The Level 1 SOC Analyst is responsible for ongoing monitoring and triaging of Triskele Labs Security Operations Centre (SOC) clients on a 24x7x365 basis. This includes monitoring of SIEM technologies, Vulnerability Management and Threat Intelligence Management to identify and report on potential threats within a client network.
In addition to raising threats as tickets for clients, you will also be responsible for assisting with monthly reporting, procedure and workflow development. The Level 1 SOC Analyst is the frontline of the SOC and responsible for catching the bad guys before they can compromise a client network.
A day in the life of a Level 1 SOC Analyst includes:
- Monitor client computer networks for security issues on a 24x7x365 Rotating Roster.
- Investigate security threats, security breaches and other cyber security incidents.
- Operate software to protect systems and information infrastructure including SIEM, SOAR and Vulnerability Management platforms
- Operate the centralised Service Desk function and act as a fist point of contact via the 1300 number.
- Raise Critical and High alerts with clients via SMS and phone following Escalation procedures.
- In accordance with Change Management Procedures, install security measures to mitigate confirmed security threats.
- Document confirmed security threats and breaches and assess where possible the damage they cause.
- Prepares monthly service management and other service reports as required
- Regularly review and maintain all client software configurations used to provide the contracted DefenceShield services and where required update these within the relevant Document Management system that records for future reference each configuration parameter and value that has been
- Verify (through testing) that any software tools, used as part of performing your role within a client environment, works as intended and produces the results as expected.
- Stay current on IT security trends and news.
- Assist to develop company-wide best practices for IT security.
- Research security enhancements and make recommendations to management.
- Stay up to date on information security standards.
Triskele Labs are an equal opportunity employer and this position is open to all genders, nationalities and races.
You will be required to participate in the 24x7x365 roster, working in our SOC in South Melbourne.

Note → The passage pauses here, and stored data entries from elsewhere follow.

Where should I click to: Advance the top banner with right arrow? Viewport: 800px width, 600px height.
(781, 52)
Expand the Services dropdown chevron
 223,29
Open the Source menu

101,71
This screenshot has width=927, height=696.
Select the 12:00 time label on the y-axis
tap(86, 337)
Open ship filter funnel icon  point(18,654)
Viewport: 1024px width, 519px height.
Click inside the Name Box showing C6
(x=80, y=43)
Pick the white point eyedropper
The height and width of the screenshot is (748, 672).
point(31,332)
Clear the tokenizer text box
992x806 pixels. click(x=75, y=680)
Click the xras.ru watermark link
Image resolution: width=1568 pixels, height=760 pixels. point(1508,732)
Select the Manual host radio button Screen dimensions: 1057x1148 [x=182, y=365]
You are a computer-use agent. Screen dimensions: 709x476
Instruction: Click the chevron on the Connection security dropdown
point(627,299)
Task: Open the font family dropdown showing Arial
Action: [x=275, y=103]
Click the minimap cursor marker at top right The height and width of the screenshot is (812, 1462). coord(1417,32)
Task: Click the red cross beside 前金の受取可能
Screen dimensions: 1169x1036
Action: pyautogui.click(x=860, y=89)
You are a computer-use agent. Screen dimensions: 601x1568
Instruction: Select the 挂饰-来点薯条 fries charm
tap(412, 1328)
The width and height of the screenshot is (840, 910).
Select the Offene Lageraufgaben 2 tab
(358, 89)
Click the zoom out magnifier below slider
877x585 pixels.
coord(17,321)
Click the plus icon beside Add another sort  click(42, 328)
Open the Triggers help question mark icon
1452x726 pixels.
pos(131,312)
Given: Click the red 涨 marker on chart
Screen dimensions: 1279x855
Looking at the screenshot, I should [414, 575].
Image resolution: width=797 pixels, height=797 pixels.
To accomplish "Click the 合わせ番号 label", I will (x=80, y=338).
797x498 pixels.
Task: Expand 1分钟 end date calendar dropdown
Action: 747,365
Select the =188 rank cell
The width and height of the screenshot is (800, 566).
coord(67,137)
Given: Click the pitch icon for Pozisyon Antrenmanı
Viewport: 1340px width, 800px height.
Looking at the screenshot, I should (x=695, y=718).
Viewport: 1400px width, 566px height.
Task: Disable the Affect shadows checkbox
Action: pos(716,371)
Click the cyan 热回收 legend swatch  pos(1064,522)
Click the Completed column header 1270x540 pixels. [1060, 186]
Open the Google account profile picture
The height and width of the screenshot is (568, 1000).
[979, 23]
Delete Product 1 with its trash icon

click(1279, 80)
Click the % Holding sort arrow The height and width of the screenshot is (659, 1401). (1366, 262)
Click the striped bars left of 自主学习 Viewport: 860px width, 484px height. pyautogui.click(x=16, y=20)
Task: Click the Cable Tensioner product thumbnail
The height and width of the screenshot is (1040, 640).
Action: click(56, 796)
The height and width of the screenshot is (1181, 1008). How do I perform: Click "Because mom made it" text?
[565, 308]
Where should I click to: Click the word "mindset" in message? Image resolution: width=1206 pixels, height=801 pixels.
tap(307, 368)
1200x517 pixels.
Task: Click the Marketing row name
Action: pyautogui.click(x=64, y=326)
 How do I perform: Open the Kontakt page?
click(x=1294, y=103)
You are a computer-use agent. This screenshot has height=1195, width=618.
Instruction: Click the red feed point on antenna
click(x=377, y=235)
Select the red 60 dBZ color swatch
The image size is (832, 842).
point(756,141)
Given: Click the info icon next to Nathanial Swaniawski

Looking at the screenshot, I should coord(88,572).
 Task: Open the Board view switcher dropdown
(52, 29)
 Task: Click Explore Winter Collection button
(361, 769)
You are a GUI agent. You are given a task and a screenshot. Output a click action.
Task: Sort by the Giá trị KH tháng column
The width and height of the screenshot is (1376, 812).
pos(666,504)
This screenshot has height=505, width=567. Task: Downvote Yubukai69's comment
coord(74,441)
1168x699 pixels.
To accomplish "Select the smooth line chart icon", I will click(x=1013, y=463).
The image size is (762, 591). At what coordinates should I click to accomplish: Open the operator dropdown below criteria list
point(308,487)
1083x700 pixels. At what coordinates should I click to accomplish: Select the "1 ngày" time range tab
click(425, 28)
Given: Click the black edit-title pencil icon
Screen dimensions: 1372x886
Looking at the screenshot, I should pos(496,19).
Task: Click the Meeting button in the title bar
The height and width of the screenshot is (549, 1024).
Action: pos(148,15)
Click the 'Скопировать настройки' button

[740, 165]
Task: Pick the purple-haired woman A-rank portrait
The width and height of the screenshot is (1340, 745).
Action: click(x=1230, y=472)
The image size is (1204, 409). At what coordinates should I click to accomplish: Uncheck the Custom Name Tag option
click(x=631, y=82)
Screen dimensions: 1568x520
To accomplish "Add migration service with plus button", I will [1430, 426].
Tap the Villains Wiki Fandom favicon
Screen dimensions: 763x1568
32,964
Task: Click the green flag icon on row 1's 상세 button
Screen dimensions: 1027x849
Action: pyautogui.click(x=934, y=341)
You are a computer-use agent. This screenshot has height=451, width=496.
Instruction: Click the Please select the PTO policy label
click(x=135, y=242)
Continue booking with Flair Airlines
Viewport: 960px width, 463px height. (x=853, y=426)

As you will be the front line of the SOC, you will be required to have excellent soft skills and the ability to work collaboratively with clients. You will hold an Advanced Certification in Cybersecurity and have exceptional knowledge of cybersecurity practices, especially Security Operations.
You will continually be learning cybersecurity and on the forefront of threats and what is happening in the industry. Importantly, you will be required to:
- Maintain an awareness of all work that has been assigned.
- Maintain an awareness of the delivery expectations in relation to time and cost of all assigned work.
- Strictly adhere to Company Standards, Guidelines, Procedures, Processes and Policies.
- Use approved Triskele Labs Company templates and style guides for deliverables.
- Bring to the Security Operations Manager’s attention as soon as it becomes known, if there is a problem with the way in which a work assignment / deliverable is expected to be met and suggest an alternative solution.
- Bring to the Security Operations Manager's attention, as soon as it becomes known, if the expected completion date of a work assignment/deliverable cannot be met.
- Bring to the Security Operations Manager's attention any issues impacting personal effectiveness.
- Ensure documentation is held in the appropriate Triskele Labs Document Management System.
- Record time correctly in the Time Recording System on a daily basis.
- Hold a shift hand over meeting with the outgoing Security Analyst Level 1 at the start of each shift and update all relevant information into the Shift hand over document at the end of each shift.
- Attend and participate in team meetings as requested by the Security Operations Manager.
- Other activities as directed by Security Operations Manager.
It is important to note you will be required to complete your CompTIA CySA+ certification within your first 3 months and your Security Blue Team Blue Team Level 1 Certification (Standard) within your first 4 months. In addition, you will be required to conduct at least one (1) Blue Team Online Lab per month.
Triskele Labs have worked since October 2014 to build an inclusive team culture. We believe in information sharing and ensuring all team members feel part of the team, including those on shift. We look after our team not just through salaries, but also ongoing training. Outside of salaries paid, Triskele Labs provide the following for all Level 1 SOC Analysts:
- Blue Team Labs Online Account
- CySA+ Training and Exam
- Security Blue Team Blue Team Level 1 Certification (Standard) Course and Exam
- 5 weeks annual leave per year
- Day of Birthday Leave
- Day of Doona Day Leave
- Access to our Employee Assistance Program
- Social Activities
In addition, there will be opportunities for appropriately skilled analysts to move through the ranks as our team continues to grow. We believe in promoting from within.